Parecia uma vida dura, mas Ni Hang mantinha seu jeito brincalhão, como se realmente achasse divertido instalar ar-condicionado.
Zhuo Meng o observou de cima a baixo — ele parecia mais forte e bem mais bronzeado do que dois anos atrás. Apesar de falar demais e sem foco, parecia um pouco mais maduro do que quando se formou.
Finalmente Ni Hang percebeu que só falava de si mesmo: — Ah, desculpe, tia Zhuo, você queria me perguntar sobre a destilaria, não era?

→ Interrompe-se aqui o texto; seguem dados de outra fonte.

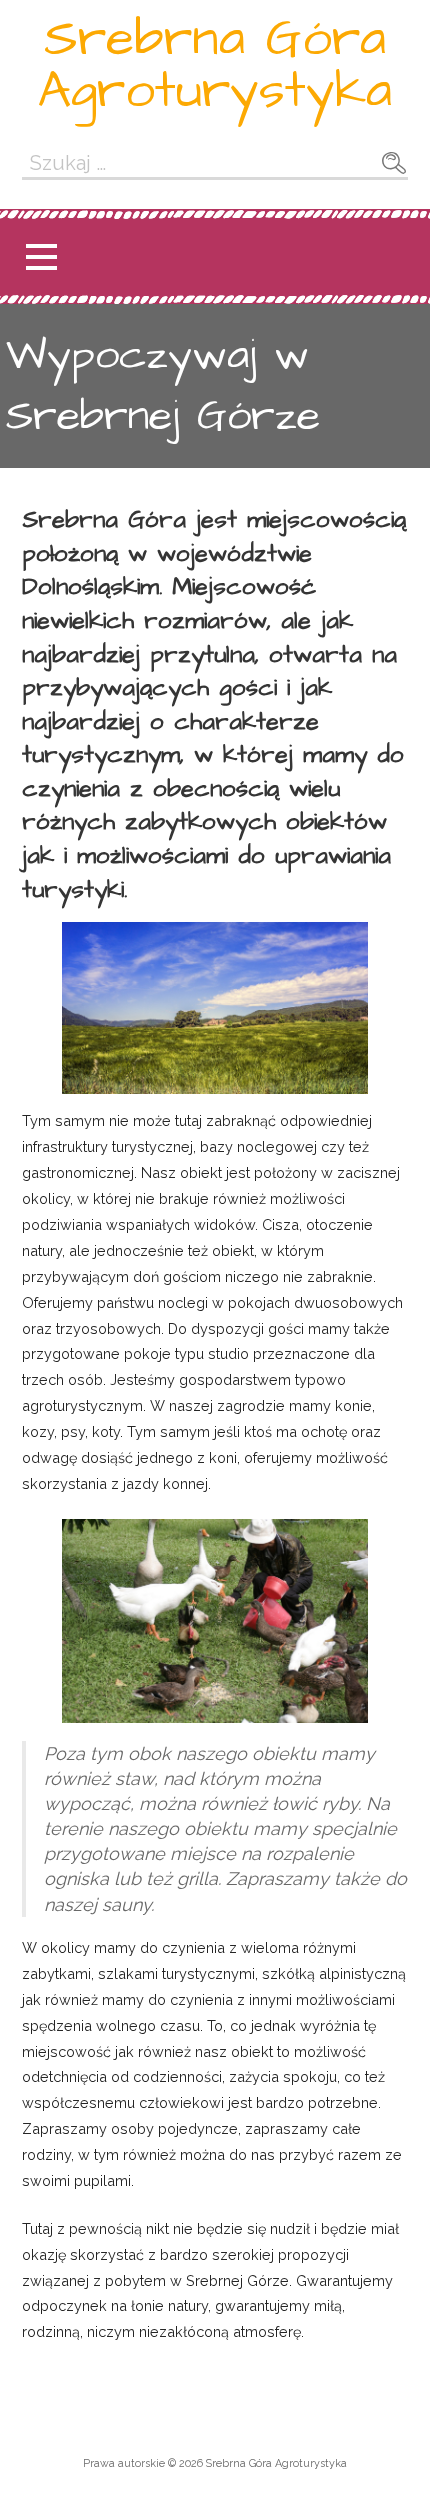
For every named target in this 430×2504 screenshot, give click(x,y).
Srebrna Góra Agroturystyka (215, 65)
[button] (41, 257)
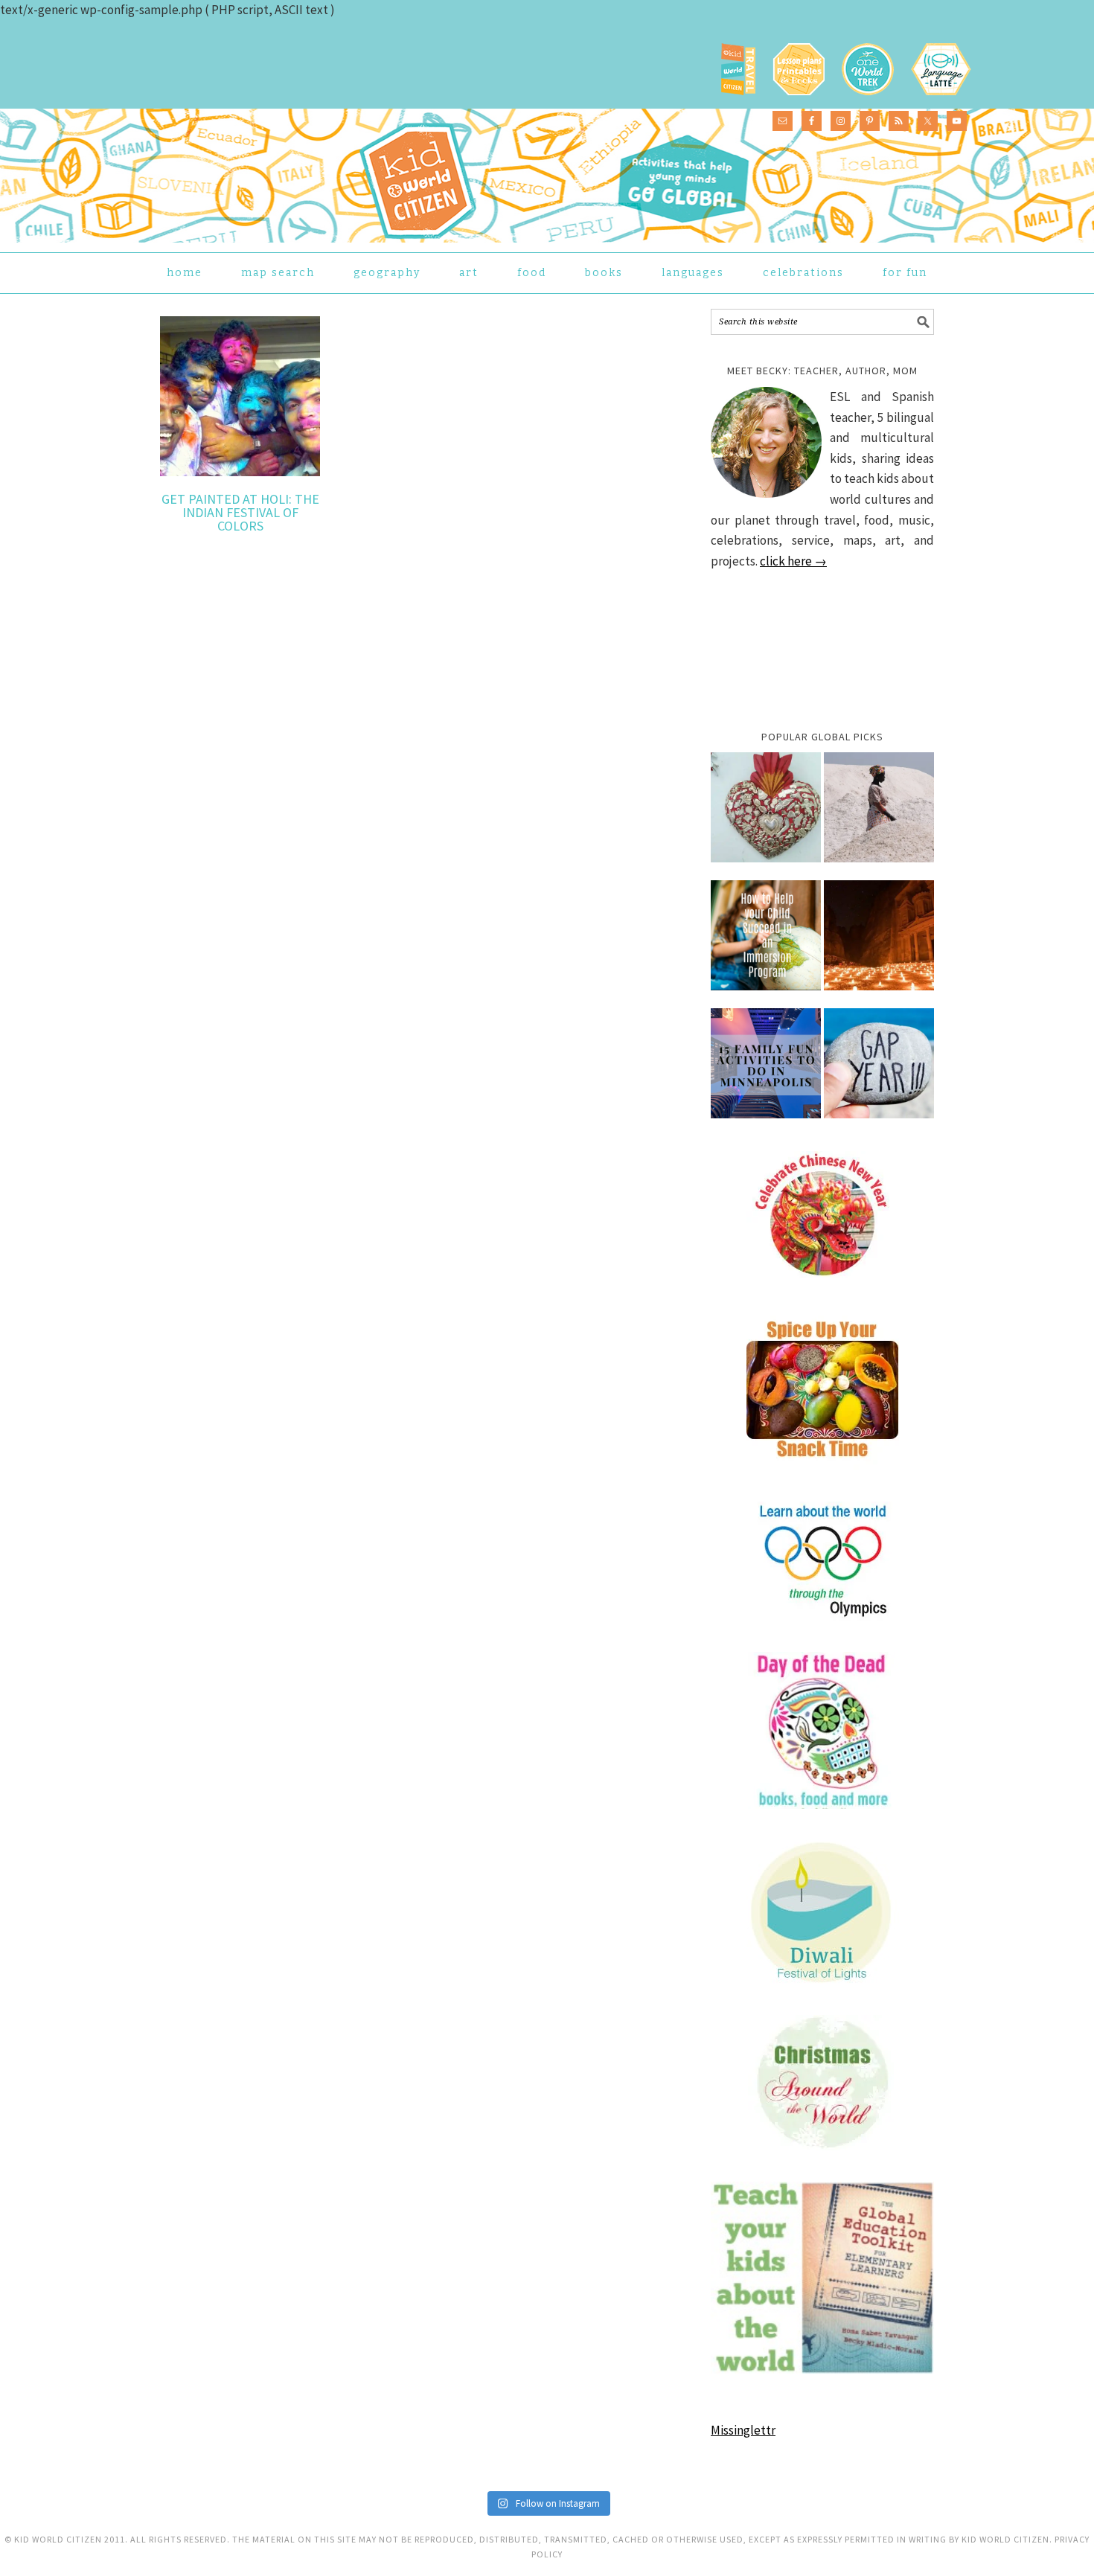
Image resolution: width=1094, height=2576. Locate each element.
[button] (416, 1328)
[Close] (787, 1171)
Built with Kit (677, 1369)
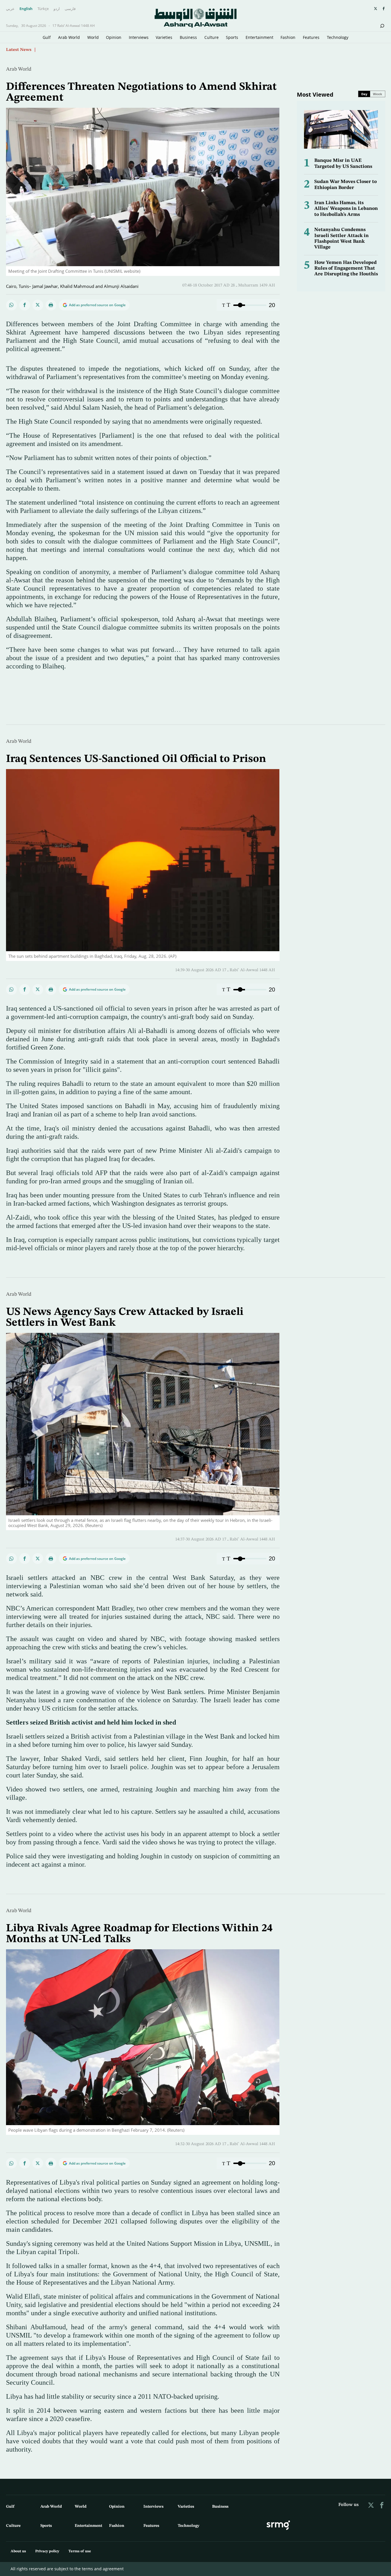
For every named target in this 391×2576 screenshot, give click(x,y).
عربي (10, 9)
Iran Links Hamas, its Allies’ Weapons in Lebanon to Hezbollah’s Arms (346, 208)
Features (311, 37)
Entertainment (259, 37)
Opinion (113, 37)
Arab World (69, 37)
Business (188, 37)
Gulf (47, 37)
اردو (57, 9)
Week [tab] (377, 94)
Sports (232, 37)
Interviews (139, 37)
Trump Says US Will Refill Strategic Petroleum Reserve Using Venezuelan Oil (114, 49)
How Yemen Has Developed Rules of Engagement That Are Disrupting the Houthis (346, 268)
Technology (337, 37)
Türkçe (43, 9)
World (93, 37)
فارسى (70, 9)
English (26, 9)
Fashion (288, 37)
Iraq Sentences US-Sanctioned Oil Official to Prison (136, 759)
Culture (211, 37)
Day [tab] (364, 94)
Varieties (164, 37)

— Ah, não é nada — Zhuo Meng abanou a mão perto do ouvido, parecendo entediada, só perguntando por perguntar. — Quando seu pai estava mal nos negócios, ele reclamava com você sobre o que não funcionava na fábrica?
— Hum... — Ao ouvir isso, Ni Hang ficou visivelmente desconfortável, sem muita convicção para responder. — Tia Zhuo, meu pai nunca fala de negócios comigo, ele sabe que eu não me interesso.
Zhuo Meng achou graça: — Por que está tão nervoso? Se não sabe, não sabe.
— Porque... sem resultado, não há recompensa, né? Tia Zhuo, quando você me convidou para comer, achei que seria algo simples, não esperava uma refeição tão boa.
— Seu pai nunca te trouxe aqui?
— Eu não ia ser formal gastando o dinheiro dele, mas...
— Então não precisa ser formal comigo também — Zhuo Meng interrompeu sorrindo. — Você é um garoto engraçado — já está sendo cobrado pelos credores, sabe que eu tenho dinheiro, e ainda assim fica se afastando de mim. Você não pensa em pedir ajuda, mesmo passando por tanta dificuldade?
Pela perspectiva de Zhuo Meng, Ni Hang parou de mastigar por um instante e a mão dele tremia um pouco.
Zhuo Meng perguntou sem entender: — O que houve?
Ni Hang ficou em silêncio por alguns segundos, depois engoliu o bife com esforço: — Tia Zhuo... será que eu já posso ir? Tenho medo de não chegar a tempo às seis horas...
Zhuo Meng olhou para o relógio; ainda não eram nem cinco e meia: — Sem problemas, coma tranquilo, depois eu te levo de carro, vai dar tempo.
Ni Hang abaixou a cabeça: — É que... tenho medo de ficar muito cheio e atrapalhar o trabalho depois...
Faz sentido, à noite está escuro e se ficar muito cheio pode dar cãibras ou ficar tonto, o que seria ruim para o serviço.
Zhuo Meng entendeu e disse: — Tudo bem, como preferir.
Então chamou o garçom: — Por favor, embrulhe o foie gras e o salmão para levar.